### What is expected
Set down again exactly the lines of the listing below that fall between the line holding "is (750, 500)." and the line holding "Click the pink", inclusive.

### Record excerpts

◆ ◆ ◆ ◆

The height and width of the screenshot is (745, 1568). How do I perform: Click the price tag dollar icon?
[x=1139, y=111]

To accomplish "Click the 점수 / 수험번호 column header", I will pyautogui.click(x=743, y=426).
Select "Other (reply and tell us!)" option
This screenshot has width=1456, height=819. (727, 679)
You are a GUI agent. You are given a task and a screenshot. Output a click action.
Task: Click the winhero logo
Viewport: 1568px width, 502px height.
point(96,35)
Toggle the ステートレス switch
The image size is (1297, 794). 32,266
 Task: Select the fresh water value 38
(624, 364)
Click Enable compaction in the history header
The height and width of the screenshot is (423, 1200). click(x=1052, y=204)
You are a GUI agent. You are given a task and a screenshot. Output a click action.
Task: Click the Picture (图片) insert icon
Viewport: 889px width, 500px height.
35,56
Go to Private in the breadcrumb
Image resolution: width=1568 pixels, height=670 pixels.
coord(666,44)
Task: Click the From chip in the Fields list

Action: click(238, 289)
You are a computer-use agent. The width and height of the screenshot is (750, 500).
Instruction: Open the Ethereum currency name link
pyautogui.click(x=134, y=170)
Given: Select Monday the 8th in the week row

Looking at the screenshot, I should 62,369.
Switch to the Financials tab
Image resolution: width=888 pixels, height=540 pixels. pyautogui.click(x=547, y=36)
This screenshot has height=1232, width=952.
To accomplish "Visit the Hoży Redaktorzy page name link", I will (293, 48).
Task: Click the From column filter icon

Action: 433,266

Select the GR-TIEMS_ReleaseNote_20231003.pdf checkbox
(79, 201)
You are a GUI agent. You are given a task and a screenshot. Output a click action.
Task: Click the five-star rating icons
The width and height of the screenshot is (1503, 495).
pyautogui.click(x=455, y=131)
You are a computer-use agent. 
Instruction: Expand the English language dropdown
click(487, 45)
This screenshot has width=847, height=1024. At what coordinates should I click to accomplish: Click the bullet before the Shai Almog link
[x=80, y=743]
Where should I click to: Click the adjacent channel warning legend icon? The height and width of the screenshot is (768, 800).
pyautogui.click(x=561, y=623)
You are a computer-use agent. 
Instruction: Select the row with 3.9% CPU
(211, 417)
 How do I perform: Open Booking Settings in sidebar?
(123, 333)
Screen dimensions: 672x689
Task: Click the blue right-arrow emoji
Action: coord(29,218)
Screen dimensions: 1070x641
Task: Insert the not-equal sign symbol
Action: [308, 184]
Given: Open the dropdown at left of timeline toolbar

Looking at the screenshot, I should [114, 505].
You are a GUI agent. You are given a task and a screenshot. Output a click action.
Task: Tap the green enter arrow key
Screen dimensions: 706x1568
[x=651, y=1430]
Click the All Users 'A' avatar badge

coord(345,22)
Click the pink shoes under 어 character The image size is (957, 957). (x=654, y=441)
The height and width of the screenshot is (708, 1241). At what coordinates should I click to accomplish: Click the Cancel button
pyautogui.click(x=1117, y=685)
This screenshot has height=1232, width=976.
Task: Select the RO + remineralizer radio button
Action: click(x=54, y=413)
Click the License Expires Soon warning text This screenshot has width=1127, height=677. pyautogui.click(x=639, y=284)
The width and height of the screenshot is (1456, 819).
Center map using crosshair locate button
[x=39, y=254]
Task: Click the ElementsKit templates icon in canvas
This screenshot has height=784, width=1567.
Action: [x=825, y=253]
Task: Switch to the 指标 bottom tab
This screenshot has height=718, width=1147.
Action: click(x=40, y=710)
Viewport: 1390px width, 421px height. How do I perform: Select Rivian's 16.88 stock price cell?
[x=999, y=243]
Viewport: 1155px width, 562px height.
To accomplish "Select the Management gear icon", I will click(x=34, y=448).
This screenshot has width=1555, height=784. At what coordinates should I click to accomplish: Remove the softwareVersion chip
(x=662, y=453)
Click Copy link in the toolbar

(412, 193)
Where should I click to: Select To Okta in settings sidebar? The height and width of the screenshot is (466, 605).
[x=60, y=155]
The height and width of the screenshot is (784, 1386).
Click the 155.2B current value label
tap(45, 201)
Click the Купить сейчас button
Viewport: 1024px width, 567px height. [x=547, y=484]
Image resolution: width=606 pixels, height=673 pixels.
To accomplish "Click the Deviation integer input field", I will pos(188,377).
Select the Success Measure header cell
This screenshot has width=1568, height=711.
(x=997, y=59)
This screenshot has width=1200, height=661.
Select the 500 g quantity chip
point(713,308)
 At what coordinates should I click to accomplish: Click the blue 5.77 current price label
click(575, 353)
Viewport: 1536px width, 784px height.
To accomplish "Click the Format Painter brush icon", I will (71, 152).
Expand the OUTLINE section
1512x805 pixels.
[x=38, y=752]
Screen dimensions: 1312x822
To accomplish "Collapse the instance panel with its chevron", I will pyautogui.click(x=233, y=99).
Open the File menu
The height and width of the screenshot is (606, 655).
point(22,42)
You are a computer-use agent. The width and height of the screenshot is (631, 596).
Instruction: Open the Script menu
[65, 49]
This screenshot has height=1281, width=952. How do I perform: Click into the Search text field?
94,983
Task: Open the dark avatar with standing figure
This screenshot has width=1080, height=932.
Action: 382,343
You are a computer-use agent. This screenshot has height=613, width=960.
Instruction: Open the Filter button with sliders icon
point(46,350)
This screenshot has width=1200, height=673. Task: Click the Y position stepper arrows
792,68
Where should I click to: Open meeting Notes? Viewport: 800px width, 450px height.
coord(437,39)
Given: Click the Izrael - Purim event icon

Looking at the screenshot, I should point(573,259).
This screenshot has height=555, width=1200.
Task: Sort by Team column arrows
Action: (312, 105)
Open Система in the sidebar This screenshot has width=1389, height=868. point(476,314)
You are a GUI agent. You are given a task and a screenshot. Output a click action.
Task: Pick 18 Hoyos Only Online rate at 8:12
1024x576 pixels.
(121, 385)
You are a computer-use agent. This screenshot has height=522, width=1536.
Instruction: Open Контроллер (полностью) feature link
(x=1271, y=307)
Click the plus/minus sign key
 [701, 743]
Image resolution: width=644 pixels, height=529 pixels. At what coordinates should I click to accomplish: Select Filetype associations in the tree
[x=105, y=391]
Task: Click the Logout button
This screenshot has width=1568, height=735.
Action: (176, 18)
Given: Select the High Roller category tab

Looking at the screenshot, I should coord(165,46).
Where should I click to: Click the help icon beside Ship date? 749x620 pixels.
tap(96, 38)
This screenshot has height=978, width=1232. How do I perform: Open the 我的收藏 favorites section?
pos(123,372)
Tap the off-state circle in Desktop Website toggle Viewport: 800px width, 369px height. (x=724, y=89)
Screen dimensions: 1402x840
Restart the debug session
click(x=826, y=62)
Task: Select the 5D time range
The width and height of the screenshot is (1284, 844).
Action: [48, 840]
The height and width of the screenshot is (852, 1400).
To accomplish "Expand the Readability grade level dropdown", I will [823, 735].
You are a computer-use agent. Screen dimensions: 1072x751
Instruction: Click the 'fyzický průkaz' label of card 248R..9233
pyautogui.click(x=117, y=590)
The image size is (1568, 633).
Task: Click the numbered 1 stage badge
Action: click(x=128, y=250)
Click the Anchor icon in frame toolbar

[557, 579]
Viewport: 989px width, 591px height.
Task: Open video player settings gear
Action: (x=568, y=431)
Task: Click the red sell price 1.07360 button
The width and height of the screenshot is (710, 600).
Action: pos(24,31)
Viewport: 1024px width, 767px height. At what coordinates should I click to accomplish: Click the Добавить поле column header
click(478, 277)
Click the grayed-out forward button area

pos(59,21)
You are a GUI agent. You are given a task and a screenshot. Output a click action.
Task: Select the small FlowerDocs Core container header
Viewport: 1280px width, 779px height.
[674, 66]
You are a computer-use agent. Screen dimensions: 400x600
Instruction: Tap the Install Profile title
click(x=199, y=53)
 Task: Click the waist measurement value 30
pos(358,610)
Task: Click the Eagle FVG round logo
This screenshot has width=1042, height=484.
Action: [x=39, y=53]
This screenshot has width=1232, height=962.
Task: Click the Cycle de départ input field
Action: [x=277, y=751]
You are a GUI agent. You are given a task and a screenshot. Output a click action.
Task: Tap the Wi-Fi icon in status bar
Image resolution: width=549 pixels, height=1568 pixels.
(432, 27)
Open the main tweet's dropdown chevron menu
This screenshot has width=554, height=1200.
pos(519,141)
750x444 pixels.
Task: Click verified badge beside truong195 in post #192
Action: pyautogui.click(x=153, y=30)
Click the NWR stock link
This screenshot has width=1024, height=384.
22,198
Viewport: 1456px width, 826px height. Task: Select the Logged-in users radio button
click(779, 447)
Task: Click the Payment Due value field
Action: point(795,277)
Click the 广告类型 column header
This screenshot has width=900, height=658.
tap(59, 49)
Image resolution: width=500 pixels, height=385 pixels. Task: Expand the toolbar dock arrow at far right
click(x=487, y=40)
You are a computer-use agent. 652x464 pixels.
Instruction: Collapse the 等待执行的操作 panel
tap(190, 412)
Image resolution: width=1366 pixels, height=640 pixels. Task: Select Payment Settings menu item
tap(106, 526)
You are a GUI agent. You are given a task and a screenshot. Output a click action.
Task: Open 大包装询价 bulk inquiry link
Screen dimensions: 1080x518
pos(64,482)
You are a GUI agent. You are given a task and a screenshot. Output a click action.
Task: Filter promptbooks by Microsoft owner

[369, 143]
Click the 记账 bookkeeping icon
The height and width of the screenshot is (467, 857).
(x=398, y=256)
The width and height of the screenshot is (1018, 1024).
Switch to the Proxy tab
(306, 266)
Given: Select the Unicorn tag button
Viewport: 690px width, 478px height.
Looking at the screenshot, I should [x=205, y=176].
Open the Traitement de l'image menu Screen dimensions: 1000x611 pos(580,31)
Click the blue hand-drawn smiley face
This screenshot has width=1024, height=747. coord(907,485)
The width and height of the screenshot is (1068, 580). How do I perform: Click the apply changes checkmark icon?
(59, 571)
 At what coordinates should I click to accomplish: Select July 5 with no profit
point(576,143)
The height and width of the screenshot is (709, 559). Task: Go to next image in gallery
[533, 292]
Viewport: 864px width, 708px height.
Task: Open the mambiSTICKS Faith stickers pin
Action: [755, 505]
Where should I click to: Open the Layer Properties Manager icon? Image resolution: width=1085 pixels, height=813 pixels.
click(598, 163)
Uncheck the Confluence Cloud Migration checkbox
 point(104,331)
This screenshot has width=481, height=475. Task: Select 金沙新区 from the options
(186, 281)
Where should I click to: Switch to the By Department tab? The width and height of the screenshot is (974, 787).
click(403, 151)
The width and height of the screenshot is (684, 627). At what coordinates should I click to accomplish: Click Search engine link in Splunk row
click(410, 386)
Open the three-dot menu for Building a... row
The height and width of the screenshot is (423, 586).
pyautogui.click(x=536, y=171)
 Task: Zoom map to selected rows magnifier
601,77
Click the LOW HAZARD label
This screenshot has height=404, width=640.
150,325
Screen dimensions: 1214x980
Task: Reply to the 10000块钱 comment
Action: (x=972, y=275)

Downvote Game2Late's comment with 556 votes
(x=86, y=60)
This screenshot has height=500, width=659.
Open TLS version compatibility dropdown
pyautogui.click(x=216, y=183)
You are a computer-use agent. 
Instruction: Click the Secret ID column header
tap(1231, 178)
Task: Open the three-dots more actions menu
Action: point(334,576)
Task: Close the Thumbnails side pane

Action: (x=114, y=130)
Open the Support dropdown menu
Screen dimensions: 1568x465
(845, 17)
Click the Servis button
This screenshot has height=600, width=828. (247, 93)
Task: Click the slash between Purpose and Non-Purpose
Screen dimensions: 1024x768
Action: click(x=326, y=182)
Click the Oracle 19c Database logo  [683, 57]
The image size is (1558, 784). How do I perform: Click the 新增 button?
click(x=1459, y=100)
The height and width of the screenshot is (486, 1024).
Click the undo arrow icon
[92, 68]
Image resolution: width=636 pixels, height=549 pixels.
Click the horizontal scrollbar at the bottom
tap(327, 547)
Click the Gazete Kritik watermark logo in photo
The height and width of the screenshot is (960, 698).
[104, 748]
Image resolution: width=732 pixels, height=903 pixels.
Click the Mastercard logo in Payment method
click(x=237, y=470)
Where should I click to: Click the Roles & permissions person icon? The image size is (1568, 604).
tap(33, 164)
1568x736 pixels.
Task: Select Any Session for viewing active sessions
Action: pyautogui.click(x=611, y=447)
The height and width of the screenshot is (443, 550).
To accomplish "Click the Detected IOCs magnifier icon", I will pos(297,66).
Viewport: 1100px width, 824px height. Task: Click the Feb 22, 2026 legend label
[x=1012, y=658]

◆ ◆ ◆ ◆

### Your solution
You are a computer-use agent. The width and height of the screenshot is (750, 500).
Instruction: Open the Ethereum currency name link
pyautogui.click(x=134, y=170)
Given: Select Monday the 8th in the week row

Looking at the screenshot, I should 62,369.
Switch to the Financials tab
Image resolution: width=888 pixels, height=540 pixels. pyautogui.click(x=547, y=36)
This screenshot has height=1232, width=952.
To accomplish "Visit the Hoży Redaktorzy page name link", I will (293, 48).
Task: Click the From column filter icon

Action: 433,266

Select the GR-TIEMS_ReleaseNote_20231003.pdf checkbox
(79, 201)
You are a GUI agent. You are given a task and a screenshot. Output a click action.
Task: Click the five-star rating icons
The width and height of the screenshot is (1503, 495).
pyautogui.click(x=455, y=131)
You are a computer-use agent. 
Instruction: Expand the English language dropdown
click(487, 45)
This screenshot has width=847, height=1024. At what coordinates should I click to accomplish: Click the bullet before the Shai Almog link
[x=80, y=743]
Where should I click to: Click the adjacent channel warning legend icon? The height and width of the screenshot is (768, 800).
pyautogui.click(x=561, y=623)
You are a computer-use agent. 
Instruction: Select the row with 3.9% CPU
(211, 417)
 How do I perform: Open Booking Settings in sidebar?
(123, 333)
Screen dimensions: 672x689
Task: Click the blue right-arrow emoji
Action: coord(29,218)
Screen dimensions: 1070x641
Task: Insert the not-equal sign symbol
Action: [308, 184]
Given: Open the dropdown at left of timeline toolbar

Looking at the screenshot, I should [114, 505].
You are a GUI agent. You are given a task and a screenshot. Output a click action.
Task: Tap the green enter arrow key
Screen dimensions: 706x1568
[x=651, y=1430]
Click the All Users 'A' avatar badge

coord(345,22)
Click the pink shoes under 어 character The image size is (957, 957). (x=654, y=441)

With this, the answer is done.